### Source records:
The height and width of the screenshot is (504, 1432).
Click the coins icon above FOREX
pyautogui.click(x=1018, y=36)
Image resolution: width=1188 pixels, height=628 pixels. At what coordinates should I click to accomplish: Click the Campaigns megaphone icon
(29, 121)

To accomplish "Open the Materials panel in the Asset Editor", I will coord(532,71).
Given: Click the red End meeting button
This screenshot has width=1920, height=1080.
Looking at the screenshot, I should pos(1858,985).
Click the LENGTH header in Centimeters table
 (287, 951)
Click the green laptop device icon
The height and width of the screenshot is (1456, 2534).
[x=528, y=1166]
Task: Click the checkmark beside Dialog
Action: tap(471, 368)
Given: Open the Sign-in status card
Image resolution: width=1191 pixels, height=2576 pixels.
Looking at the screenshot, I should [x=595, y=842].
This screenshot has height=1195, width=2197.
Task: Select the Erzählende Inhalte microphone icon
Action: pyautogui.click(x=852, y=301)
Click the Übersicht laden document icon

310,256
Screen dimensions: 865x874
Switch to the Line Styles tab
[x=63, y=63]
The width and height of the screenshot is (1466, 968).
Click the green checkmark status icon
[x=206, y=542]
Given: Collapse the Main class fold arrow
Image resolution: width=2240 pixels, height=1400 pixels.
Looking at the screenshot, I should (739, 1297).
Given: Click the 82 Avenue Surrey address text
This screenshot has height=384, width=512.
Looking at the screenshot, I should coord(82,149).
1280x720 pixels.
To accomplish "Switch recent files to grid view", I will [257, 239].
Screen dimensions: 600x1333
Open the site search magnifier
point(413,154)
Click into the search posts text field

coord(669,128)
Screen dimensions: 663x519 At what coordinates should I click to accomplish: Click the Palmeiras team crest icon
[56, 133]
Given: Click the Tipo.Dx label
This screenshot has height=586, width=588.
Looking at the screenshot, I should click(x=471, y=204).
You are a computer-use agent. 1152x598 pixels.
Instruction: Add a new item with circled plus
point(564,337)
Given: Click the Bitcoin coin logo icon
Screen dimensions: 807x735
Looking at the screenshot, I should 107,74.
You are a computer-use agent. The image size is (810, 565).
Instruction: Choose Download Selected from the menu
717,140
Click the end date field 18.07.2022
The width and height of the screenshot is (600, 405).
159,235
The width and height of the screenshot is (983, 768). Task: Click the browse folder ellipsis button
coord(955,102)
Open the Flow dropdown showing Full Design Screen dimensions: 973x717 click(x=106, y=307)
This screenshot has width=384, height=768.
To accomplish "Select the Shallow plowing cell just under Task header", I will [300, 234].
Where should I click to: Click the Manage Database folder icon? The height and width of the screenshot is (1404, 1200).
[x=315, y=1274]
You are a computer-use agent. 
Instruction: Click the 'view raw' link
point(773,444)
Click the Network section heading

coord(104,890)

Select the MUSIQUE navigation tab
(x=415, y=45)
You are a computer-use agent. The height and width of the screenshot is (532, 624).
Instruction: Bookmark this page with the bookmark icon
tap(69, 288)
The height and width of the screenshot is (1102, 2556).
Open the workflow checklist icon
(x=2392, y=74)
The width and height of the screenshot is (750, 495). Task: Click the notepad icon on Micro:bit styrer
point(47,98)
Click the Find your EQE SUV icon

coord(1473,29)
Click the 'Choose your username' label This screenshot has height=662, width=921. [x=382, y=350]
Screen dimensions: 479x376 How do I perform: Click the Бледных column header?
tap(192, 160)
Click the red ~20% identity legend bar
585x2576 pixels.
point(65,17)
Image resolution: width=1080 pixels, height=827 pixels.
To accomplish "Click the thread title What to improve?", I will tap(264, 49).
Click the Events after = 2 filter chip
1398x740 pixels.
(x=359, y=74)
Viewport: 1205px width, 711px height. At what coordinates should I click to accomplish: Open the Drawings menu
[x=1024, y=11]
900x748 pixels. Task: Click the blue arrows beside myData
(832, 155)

### The exercise:
Reproduce the part of the listing that opens with the line containing "The width and height of the screenshot is (750, 495)." and closes with the line containing "[x=1024, y=11]", with both of those lines included.

### Correct result:
The width and height of the screenshot is (750, 495). Task: Click the notepad icon on Micro:bit styrer
point(47,98)
Click the Find your EQE SUV icon

coord(1473,29)
Click the 'Choose your username' label This screenshot has height=662, width=921. [x=382, y=350]
Screen dimensions: 479x376 How do I perform: Click the Бледных column header?
tap(192, 160)
Click the red ~20% identity legend bar
585x2576 pixels.
point(65,17)
Image resolution: width=1080 pixels, height=827 pixels.
To accomplish "Click the thread title What to improve?", I will tap(264, 49).
Click the Events after = 2 filter chip
1398x740 pixels.
(x=359, y=74)
Viewport: 1205px width, 711px height. At what coordinates should I click to accomplish: Open the Drawings menu
[x=1024, y=11]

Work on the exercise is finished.